JAKARTA – Menteri Perlindungan Pekerja Migran Indonesia (PPMI), Abdul Kadir Karding, mengungkapkan fakta mengejutkan: sebanyak 90-95% pekerja migran Indonesia (PMI) menjadi korban perdagangan orang dan praktik ilegal lainnya saat bekerja di luar negeri. Data ini disampaikan Karding mengutip Antara, Kamis (26/12). "Rata-rata mereka menghadapi masalah seperti proses keberangkatan yang tidak prosedural, human trafficking, hingga intimidasi," tegasnya.
Angka tersebut menjadi perhatian serius pemerintah. Dari kuota 1,3 juta pekerja migran prosedural, Indonesia baru mampu memenuhi 287.000 posisi. Keterbatasan ini, menurut Karding, disebabkan oleh kurangnya keterampilan dan kemampuan SDM yang siap bekerja di luar negeri. Ke depan, PPMI akan fokus meningkatkan kualitas SDM PMI agar lebih kompetitif dan mengurangi ketergantungan pada jalur ilegal.

"Kita akan maksimalkan penempatan kerja yang prosedural dan berbasis skill," jelas Karding. Upaya pemberantasan mafia dan oknum yang terlibat dalam perdagangan orang dan penyelundupan pekerja ilegal juga menjadi prioritas utama. Pemerintah akan melakukan analisis mendalam untuk mengoptimalkan perlindungan PMI dan memberikan dampak positif bagi negara.
Langkah preventif pun digencarkan. PPMI akan meningkatkan pelayanan, melakukan kampanye masif tentang keberangkatan yang prosedural dan aman, serta berkolaborasi dengan pemerintah daerah di seluruh tingkatan.
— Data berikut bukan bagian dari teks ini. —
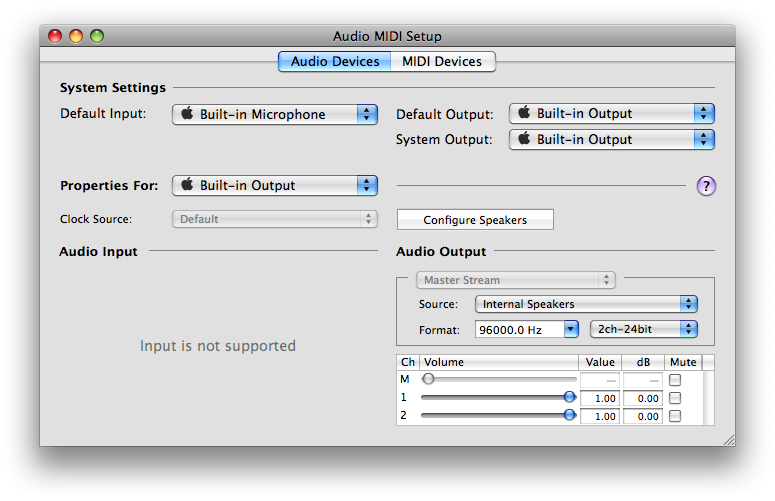
Task: Click the green zoom window button
Action: pyautogui.click(x=97, y=37)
Untuk meminimalisir kasus tenaga kerja non-prosedural, kerja sama dengan negara-negara tujuan yang dinilai aman akan ditingkatkan, seperti Jepang, Korea, Taiwan, Hong Kong, Jerman, dan beberapa negara Eropa lainnya. Meskipun Timur Tengah, khususnya Arab Saudi, menjadi penyumbang kasus terbesar, saat ini tengah diberlakukan moratorium. Malaysia, yang juga menjadi tujuan utama PMI, akan menjadi fokus perbaikan sistem agar kasus serupa dapat ditekan.